Take a leap: virtualization in future development
The automotive industry is facing various challenges, from complexities of bringing software-defined vehicles on the road to increasing technical capabilities for autonomous vehicles. Due to the processing power needed to run software-defined functions, software creation goes beyond traditional methods and often, extensively uses artificial intelligence (AI) and evolving sensor technologies. Additionally, serverbased vehicle network architecture and service-oriented base software might cause a shift of sourcing strategy to software only. This is where virtualization becomes part of the equation and leads towards a possible new vehicle lifecycle model that challenges our current understanding across car makers, suppliers, and their business models.

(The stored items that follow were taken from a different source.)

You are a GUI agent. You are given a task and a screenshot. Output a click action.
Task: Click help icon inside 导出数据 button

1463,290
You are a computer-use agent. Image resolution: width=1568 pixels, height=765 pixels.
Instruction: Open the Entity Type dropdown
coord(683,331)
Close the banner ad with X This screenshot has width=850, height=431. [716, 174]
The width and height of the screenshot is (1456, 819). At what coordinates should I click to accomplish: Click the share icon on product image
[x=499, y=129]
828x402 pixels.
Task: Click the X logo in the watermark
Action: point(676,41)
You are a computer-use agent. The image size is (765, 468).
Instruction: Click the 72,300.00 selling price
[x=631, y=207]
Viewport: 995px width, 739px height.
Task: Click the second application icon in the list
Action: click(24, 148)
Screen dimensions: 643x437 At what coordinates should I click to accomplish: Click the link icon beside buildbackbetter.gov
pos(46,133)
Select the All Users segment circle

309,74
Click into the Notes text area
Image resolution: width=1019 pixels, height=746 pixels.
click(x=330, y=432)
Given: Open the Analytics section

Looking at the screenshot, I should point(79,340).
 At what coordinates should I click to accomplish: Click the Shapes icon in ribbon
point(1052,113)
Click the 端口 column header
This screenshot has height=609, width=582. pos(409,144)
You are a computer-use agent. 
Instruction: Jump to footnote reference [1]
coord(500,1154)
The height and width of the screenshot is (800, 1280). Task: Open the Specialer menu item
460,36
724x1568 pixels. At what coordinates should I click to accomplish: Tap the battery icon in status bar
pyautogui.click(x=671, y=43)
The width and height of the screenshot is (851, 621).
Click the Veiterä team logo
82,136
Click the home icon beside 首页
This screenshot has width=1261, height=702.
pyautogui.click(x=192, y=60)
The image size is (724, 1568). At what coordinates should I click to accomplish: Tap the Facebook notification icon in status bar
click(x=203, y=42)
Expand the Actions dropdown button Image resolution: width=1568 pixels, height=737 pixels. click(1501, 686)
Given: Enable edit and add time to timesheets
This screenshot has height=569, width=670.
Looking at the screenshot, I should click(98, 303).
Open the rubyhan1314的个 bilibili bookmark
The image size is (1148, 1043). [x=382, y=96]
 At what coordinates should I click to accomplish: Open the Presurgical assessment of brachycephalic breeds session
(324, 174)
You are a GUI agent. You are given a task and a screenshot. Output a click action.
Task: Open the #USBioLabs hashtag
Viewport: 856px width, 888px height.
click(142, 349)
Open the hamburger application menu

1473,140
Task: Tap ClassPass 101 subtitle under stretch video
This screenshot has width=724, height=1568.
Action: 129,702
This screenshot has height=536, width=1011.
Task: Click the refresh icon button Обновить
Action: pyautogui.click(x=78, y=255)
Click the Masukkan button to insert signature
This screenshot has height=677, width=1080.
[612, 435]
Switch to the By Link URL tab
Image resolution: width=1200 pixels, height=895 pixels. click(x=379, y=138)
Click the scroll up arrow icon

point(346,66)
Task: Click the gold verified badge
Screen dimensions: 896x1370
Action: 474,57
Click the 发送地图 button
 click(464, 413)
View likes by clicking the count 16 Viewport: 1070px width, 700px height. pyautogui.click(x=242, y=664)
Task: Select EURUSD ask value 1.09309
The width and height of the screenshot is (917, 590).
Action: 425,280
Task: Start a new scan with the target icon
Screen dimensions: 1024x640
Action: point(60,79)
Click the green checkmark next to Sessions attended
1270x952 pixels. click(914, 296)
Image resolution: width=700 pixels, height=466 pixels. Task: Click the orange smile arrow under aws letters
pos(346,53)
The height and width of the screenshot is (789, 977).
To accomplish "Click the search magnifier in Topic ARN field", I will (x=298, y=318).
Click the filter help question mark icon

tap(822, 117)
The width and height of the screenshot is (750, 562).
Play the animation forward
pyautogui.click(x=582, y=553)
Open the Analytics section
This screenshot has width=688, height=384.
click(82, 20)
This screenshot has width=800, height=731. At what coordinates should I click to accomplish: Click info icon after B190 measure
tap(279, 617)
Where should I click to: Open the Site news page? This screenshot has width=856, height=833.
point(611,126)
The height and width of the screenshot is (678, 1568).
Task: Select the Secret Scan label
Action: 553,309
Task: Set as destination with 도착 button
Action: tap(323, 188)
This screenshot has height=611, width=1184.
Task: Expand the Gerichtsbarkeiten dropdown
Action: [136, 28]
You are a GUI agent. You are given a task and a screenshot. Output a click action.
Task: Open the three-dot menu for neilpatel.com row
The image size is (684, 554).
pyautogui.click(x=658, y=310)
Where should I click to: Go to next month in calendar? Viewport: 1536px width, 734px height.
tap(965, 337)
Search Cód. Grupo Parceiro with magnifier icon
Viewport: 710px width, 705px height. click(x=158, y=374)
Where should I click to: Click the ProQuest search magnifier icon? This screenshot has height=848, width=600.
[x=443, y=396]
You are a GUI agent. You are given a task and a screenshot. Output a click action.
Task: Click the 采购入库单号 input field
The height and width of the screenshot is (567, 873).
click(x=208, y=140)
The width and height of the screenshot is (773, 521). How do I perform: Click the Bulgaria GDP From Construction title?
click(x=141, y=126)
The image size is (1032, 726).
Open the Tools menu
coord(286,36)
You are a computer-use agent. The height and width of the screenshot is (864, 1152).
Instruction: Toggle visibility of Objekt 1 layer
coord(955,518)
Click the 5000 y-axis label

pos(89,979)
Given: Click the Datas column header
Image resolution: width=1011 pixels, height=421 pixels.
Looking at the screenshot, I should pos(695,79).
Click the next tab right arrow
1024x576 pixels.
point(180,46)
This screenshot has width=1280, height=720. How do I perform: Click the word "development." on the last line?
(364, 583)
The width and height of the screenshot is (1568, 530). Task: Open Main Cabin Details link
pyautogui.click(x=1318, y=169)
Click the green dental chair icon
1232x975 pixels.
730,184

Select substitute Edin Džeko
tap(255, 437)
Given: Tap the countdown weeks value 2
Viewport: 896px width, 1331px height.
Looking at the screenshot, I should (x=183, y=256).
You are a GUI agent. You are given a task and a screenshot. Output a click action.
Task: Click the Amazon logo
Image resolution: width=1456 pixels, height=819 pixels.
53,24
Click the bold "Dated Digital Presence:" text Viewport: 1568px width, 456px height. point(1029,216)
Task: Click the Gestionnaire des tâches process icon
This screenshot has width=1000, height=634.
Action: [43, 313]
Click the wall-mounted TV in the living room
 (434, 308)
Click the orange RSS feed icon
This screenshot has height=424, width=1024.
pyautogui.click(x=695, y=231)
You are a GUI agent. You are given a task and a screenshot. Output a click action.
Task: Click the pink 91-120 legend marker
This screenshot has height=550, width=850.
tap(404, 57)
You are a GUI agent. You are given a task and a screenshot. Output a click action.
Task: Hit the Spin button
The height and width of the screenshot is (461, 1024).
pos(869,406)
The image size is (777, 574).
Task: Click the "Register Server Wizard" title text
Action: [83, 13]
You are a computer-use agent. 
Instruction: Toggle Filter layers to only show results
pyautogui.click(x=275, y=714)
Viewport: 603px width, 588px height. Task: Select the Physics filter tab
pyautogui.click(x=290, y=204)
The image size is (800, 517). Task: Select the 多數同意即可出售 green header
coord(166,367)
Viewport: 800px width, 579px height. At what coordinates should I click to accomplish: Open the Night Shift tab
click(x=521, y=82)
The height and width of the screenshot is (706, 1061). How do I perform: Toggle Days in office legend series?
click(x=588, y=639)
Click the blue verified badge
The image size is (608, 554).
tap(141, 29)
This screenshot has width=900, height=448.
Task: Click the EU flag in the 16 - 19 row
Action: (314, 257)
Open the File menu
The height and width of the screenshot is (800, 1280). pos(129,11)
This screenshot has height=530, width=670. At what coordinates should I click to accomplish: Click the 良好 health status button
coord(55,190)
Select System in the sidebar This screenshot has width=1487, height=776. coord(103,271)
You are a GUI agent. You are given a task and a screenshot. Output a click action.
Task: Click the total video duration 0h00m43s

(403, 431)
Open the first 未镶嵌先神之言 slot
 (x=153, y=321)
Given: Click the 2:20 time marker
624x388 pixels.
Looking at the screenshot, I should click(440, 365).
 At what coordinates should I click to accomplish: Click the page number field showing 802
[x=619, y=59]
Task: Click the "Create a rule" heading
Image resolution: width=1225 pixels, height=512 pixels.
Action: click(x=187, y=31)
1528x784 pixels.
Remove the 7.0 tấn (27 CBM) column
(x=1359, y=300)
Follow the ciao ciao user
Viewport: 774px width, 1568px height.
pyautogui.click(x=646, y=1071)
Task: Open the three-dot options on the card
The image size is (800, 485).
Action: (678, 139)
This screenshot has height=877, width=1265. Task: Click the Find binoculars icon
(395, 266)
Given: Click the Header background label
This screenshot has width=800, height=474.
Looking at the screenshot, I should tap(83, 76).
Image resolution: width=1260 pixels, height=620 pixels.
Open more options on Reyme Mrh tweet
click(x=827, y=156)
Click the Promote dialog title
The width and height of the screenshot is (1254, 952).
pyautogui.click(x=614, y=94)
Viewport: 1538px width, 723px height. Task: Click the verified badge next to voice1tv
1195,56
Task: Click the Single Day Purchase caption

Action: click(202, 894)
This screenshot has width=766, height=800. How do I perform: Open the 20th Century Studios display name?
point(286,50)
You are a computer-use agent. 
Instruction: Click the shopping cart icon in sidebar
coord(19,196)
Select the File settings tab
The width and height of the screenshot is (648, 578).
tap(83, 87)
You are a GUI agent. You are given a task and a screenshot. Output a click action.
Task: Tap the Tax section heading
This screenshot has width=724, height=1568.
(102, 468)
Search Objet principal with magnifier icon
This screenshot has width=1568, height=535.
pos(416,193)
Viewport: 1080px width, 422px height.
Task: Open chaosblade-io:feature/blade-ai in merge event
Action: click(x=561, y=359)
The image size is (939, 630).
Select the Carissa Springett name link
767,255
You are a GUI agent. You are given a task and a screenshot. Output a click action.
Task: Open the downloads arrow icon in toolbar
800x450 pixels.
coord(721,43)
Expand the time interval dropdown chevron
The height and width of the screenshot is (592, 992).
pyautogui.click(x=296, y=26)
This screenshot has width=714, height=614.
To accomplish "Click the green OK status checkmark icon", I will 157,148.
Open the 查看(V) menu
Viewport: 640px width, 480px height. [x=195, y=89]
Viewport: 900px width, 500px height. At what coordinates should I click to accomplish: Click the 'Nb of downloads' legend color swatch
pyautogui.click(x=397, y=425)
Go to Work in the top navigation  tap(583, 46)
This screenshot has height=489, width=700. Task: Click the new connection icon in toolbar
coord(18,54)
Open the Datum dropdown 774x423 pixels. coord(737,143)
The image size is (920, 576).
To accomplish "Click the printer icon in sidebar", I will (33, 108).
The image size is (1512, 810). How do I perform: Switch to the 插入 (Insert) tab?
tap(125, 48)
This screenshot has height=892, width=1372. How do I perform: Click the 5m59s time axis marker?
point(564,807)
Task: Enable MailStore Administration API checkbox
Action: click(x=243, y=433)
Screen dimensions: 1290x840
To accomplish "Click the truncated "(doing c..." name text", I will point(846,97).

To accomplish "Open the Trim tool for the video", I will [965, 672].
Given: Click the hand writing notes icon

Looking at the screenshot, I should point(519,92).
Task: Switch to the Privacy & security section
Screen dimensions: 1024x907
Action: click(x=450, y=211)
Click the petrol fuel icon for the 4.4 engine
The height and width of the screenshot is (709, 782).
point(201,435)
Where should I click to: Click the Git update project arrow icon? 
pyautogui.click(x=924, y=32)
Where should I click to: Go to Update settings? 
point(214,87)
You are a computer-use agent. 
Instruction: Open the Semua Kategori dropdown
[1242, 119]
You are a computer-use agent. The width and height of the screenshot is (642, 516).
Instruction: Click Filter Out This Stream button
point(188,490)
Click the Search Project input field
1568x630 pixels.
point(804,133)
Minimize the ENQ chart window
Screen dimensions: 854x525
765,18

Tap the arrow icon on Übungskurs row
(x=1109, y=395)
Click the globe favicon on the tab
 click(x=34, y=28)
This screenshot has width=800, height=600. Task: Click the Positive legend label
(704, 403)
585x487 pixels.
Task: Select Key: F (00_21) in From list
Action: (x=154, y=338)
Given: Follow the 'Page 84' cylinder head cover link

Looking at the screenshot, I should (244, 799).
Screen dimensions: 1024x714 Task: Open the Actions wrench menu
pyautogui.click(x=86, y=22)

To gain acceptance from drivers and passengers and the ever-stringent authorities, we must demonstrate all this new technology is reliable and safe. How do we decide the completed testing and validation is enough to prove our vehicles are safe and ready for mass production? What is the best balance for quality, cost, and time for a vehicle launch? Virtualization may become mandatory in future architectures to redesign the vehicle electronics networks with virtual resources ranging from processors to operating systems to data servers.
Virtualization must be managed carefully to ensure the benefits outweigh the additional risks for vehicle development. There are many aspects of virtualization that need to be considered from para to full virtualization or critical to non-critical software aspect separation. It’s time for the automotive industry to challenge its value and embrace virtualization in some form.